Naquele período, Bob Dylan já caminhava longe dos arranjos tradicionais de seu álbum de estreia de 1962. Foi com “The Freewheelin’ Bob Dylan”, de 1963, que ele passou a assinar majoritariamente suas canções, dando início a uma fase mais pessoal e politizada. Ele começou a compor “Mr. Tambourine Man” durante o Mardi Gras em Nova Orleans, em fevereiro de 1964, ao lado de amigos em uma viagem pelo sul dos Estados Unidos. O restante da canção teria sido finalizado em Nova York, embora versões conflitantes atribuam a conclusão à casa da cantora Judy Collins ou ao jornalista Al Aronowitz.
A primeira execução pública do tema aconteceu ainda em maio de 1964, no Royal Festival Hall de Londres. Já a primeira gravação em estúdio se deu em junho daquele ano, durante as sessões do disco “Another Side of Bob Dylan”. Contudo, essa versão acabou engavetada, supostamente por conta dos vocais de apoio de Ramblin’ Jack Elliott. Um novo registro demo seria feito semanas depois, mas a versão oficial só viria a público em janeiro de 1965.
Em uma sessão histórica realizada no dia 15 daquele mês, Dylan gravou “Mr. Tambourine Man” ao lado de outras faixas que formariam o lado acústico do álbum “Bringing It All Back Home”. O disco chegaria às lojas em 22 de março de 1965. No entanto, os Byrds já haviam saído na frente.
Após receber o acetato da demo, McGuinn tratou de rearranjar a canção, convertendo o compasso de 2/4 para 4/4. A ideia era aproximar a música do estilo dos Beatles, usando guitarras elétricas e uma levada pop. Com apoio de músicos de estúdio — entre eles Hal Blaine e Larry Knechtel — o grupo registrou sua própria versão, reduzindo a longa letra original a apenas um verso (o segundo) e condensando a estrutura em menos de dois minutos e meio.
O resultado saiu como single no dia 12 de abril de 1965, antecipando a edição oficial de Dylan em mais de um mês. E em junho daquele ano, a faixa também abriria o álbum de estreia dos Byrds, batizado com o mesmo nome da canção.
Ainda que a versão original de Dylan, com seus quatro versos e mais de cinco minutos de duração, seja um exercício de poesia psicodélica e introspectiva, a adaptação dos Byrds ajudou a introduzir seu repertório a um público mais amplo. E, ao fazer isso com guitarras elétricas, deu origem ao folk rock — gênero híbrido que dominaria a segunda metade da década.

* _INSTRUÇÕES_: Reproduza literalmente o trecho do texto sobre “Mr. Tambourine Man” que vai de “A primeira execução” até “janeiro de 1965.”, incluindo essas palavras.

* _Registros de origem_:

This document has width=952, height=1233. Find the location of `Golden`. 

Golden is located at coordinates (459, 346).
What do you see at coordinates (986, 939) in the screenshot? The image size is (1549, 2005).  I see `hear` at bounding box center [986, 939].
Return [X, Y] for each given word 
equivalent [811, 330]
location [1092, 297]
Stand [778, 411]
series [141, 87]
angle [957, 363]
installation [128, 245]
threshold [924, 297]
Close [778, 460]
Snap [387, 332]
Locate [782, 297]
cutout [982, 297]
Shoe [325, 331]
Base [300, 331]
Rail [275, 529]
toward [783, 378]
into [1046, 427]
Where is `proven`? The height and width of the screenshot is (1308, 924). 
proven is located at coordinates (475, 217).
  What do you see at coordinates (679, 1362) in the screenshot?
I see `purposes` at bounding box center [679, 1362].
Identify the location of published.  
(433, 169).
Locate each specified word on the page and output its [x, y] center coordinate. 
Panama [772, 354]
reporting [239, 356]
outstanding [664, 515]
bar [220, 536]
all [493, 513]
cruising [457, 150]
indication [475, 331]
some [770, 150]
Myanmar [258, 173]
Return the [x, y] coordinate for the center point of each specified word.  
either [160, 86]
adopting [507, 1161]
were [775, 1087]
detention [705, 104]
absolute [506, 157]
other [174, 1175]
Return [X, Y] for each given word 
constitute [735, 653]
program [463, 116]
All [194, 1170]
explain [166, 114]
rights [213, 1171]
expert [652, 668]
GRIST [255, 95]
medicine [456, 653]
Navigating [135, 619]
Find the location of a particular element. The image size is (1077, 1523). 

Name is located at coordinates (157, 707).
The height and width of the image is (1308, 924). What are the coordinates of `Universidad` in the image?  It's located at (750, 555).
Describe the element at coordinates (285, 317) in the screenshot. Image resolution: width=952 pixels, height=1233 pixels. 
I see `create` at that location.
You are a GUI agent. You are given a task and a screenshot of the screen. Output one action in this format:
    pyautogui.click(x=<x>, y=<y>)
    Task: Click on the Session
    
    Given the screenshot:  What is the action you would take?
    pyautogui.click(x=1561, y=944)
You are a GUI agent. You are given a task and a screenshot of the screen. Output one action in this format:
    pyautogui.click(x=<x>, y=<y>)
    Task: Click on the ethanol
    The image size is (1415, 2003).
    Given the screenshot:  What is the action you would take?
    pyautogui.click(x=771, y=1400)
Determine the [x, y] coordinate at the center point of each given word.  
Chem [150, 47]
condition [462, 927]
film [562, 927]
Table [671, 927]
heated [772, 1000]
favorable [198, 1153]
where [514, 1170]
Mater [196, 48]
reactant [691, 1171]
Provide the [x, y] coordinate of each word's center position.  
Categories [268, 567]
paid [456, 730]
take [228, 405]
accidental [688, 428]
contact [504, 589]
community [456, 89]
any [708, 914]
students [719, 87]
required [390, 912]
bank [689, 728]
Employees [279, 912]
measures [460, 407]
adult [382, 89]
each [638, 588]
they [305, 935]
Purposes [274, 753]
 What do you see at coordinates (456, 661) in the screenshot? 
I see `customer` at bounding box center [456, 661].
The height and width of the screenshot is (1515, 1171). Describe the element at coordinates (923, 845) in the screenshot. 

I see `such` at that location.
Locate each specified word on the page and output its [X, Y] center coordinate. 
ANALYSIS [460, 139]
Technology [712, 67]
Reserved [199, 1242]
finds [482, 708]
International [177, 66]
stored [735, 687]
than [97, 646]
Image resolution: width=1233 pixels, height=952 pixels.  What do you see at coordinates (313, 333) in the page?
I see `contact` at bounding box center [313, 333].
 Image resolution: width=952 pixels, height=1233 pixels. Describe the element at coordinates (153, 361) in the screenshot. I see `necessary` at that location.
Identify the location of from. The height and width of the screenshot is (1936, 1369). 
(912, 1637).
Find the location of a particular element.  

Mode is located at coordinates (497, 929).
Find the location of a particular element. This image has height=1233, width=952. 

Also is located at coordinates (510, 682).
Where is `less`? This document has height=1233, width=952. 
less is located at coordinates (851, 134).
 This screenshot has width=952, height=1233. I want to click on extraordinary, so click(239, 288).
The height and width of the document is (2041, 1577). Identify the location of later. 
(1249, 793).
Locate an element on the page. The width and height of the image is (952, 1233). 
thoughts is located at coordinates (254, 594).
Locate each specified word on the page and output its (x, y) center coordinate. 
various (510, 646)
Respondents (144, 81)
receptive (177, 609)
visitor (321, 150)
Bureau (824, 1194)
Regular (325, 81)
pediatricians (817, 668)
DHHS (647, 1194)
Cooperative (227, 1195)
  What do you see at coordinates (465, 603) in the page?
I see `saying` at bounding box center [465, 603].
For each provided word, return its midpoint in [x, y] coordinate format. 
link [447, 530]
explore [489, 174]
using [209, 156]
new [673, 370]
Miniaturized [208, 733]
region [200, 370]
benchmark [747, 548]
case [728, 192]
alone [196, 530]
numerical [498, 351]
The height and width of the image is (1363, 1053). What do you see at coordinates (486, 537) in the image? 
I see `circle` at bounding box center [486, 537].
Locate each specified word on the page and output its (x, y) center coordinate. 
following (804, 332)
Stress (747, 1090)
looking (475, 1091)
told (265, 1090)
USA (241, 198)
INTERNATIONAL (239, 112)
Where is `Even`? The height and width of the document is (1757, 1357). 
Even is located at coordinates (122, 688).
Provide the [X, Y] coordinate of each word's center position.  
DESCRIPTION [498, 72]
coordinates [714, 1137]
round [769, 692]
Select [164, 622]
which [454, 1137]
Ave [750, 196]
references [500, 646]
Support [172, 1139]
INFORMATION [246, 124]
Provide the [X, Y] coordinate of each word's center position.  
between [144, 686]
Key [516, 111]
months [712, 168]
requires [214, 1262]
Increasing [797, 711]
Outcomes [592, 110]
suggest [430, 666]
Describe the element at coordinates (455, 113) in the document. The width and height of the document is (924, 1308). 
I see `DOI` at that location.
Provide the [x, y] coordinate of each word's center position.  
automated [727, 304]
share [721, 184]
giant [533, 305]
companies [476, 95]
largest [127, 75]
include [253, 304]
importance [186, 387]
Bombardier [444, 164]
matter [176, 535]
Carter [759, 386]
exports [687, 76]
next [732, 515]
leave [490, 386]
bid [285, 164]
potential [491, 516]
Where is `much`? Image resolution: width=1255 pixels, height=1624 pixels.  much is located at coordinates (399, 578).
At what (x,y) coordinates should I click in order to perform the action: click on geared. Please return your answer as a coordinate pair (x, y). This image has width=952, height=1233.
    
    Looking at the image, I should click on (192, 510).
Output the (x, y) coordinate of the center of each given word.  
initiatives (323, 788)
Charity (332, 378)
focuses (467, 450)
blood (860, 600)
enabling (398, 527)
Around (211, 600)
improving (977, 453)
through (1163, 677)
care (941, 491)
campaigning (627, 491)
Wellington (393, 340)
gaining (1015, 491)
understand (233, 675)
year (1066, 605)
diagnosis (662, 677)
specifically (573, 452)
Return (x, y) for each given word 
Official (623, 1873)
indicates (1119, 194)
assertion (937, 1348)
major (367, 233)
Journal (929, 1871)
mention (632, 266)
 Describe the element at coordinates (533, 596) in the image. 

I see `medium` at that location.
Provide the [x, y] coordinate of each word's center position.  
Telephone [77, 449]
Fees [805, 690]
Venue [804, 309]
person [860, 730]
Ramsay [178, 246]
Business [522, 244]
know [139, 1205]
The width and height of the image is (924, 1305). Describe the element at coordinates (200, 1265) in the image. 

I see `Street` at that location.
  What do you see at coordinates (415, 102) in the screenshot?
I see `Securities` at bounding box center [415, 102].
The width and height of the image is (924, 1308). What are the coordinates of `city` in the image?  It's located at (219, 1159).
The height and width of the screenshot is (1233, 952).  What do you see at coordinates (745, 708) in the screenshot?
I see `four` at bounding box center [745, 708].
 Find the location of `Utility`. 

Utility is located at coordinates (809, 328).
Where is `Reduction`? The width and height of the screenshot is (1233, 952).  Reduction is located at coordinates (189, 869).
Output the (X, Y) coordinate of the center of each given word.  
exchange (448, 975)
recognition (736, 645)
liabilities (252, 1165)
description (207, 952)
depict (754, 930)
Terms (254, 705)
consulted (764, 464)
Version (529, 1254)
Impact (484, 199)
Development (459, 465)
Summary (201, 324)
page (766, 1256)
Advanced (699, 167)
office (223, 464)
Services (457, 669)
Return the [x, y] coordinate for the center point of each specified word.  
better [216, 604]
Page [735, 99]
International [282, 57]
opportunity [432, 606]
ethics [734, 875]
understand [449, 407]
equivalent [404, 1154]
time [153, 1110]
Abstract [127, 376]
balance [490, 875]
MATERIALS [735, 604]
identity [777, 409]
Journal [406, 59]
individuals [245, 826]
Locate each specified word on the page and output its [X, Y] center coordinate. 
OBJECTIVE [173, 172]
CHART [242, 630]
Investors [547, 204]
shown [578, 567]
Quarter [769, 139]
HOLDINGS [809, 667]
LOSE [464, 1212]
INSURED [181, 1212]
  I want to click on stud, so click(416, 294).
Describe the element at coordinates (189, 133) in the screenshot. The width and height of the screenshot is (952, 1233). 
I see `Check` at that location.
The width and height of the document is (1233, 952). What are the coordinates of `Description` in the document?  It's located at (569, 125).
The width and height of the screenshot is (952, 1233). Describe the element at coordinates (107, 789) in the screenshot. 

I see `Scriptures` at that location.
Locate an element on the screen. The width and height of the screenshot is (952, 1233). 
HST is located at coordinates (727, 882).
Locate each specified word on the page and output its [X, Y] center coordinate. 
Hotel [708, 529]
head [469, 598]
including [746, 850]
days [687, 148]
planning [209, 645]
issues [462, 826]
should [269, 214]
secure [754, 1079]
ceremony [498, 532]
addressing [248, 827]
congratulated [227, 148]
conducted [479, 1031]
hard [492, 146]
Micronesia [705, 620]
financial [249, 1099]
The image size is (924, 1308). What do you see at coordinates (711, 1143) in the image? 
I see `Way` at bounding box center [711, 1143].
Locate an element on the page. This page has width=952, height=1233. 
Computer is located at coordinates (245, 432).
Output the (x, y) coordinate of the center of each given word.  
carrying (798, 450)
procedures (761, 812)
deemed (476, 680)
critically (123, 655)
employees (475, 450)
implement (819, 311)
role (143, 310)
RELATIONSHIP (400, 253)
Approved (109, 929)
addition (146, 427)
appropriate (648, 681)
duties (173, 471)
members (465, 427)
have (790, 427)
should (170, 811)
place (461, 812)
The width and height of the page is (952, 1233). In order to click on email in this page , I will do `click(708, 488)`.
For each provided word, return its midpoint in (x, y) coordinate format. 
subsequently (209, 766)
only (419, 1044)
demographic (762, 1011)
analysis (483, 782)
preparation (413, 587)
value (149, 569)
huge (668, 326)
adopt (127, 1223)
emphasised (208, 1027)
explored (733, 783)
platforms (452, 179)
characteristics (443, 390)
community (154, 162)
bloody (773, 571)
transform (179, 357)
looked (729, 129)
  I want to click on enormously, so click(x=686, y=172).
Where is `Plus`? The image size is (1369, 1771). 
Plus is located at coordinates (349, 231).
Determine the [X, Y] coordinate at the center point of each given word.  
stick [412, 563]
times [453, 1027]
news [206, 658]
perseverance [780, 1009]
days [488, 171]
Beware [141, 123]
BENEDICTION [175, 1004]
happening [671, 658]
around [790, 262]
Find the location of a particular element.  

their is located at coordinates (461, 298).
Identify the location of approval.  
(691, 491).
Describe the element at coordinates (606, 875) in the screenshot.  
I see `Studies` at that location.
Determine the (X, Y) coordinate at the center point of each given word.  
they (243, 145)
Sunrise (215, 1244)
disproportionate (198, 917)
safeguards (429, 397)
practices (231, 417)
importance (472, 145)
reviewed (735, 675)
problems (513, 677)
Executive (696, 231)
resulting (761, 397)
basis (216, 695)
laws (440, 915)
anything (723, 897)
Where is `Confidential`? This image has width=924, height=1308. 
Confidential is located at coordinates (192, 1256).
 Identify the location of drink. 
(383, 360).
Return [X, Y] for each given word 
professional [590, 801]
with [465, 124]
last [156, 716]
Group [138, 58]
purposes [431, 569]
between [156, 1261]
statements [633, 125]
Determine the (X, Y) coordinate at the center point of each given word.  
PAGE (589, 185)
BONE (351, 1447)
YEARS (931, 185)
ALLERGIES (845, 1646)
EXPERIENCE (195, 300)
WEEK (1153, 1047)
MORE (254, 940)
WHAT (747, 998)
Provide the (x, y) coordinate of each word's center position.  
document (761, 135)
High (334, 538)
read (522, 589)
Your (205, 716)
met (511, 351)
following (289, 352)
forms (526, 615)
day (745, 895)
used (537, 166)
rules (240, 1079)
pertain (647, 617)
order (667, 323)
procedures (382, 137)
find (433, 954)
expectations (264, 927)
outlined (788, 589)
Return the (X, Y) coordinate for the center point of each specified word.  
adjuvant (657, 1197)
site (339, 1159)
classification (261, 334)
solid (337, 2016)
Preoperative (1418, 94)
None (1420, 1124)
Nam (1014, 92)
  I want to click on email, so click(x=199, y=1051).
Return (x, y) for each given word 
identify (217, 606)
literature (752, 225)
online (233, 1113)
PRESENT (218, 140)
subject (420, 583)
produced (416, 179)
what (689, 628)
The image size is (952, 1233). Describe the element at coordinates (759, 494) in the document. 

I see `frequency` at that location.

* _RESPOSTA_:
A primeira execução pública do tema aconteceu ainda em maio de 1964, no Royal Festival Hall de Londres. Já a primeira gravação em estúdio se deu em junho daquele ano, durante as sessões do disco “Another Side of Bob Dylan”. Contudo, essa versão acabou engavetada, supostamente por conta dos vocais de apoio de Ramblin’ Jack Elliott. Um novo registro demo seria feito semanas depois, mas a versão oficial só viria a público em janeiro de 1965.